Understanding Target Rates

Target rates are used to guide monetary policy, especially open market operations, in order to gauge how much money and credit to add or withdraw from the financial system to achieve the desired economic outcome. They are observable market phenomena that respond directly to central bank actions and are also tied to overall economic activity. The central bank adjusts its monetary policy to achieve the desired target rate, with the intent that this will be instrumental in achieving the rates of inflation, national income growth, and employment that are the bank's mandated goals.

Central banks set the target rate using a wide variety of tools. Target rates might be set solely on the insight and discretion of bank officials or by fixed rules, such as the Taylor Rule. A change in a target rate, such as the federal funds rate, can affect other short-term interest rates, longer-term interest rates, foreign exchange rates, stock prices, the amount of money and credit in the economy, employment, and the prices of goods and services.

Target rates can be publicly announced or kept secret depending on the policy and intentions of the central bank. In the past, central banks such as the Federal Reserve did not always publicize, and sometimes deliberately obfuscated, their policy target rates in order to prevent market participants from anticipating their moves. This was based on theories from macroeconomics that only unanticipated changes in central bank policy would have much impact on GDP and employment.

In more recent times, central banks usually publish both their target rates and their forecasts and intentions for possible future adjustments to target rates, as part of a monetary policy tool known as forwarding guidance. Under forwarding guidance, rather than seeking to surprise market participants, a central bank attempts to shape market expectations in order to support overall monetary policy.

Federal Open Market Committee Target

The Federal Open Market Committee (FOMC) uses the fed funds rate as its target rate. The fed funds rate is defined as the interest rate charged by one bank for an overnight loan of money stored at the Federal Reserve to another bank. A target range is sometimes designated by the FOMC along with the target rate during times of economic uncertainty. The target rate is often related to the risk-free rate in an economy.

The FOMC controls the target rate through open market operations (OMO), which involves the purchases and sales of securities, such as U.S. Treasuries, mortgage-backed securities, or other debt instruments in the open market. It is considered a target interest rate because the actual value of the rate will depend on the supply and demand for overnight lending in the open market. However, because a bank demanding overnight reserves could borrow from the Fed itself at the discount window, the target rate tends to stay enforced.

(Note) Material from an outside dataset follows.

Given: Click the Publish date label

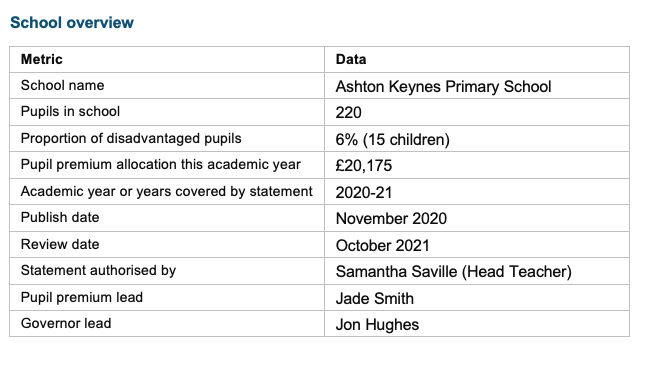Looking at the screenshot, I should [60, 217].
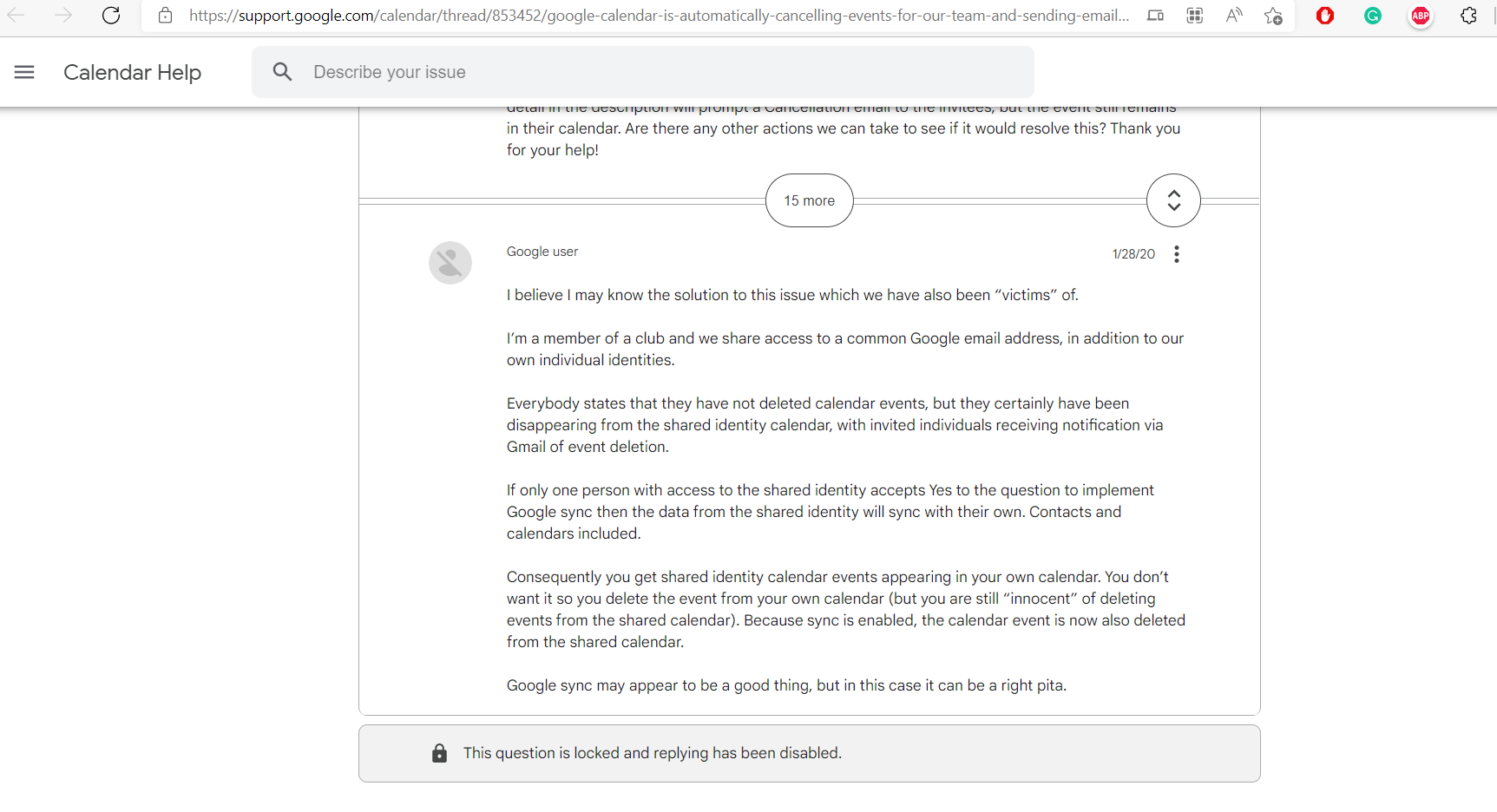
Task: Open the apps grid icon in address bar
Action: pos(1195,16)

The 12 members of the Fed Open Market Committee meet for eight regularly scheduled meetings per year. During these meetings, the FOMC reviews economic and financial conditions and determines the federal fund's target rate. The FOMC can lower its target if it wants to stimulate inflation or the flow of credit, or it can raise its target if it wants to fight inflation or slow credit markets down.

The FOMC may schedule additional meetings as necessary to implement changes in the target federal funds rate. At any of the FOMC's meetings, the federal fund's target rate may increase, decrease, or remain unchanged depending on the economic conditions in the United States. A target is typically tied to a particular inflation level that the central bank thinks is benign for an economy.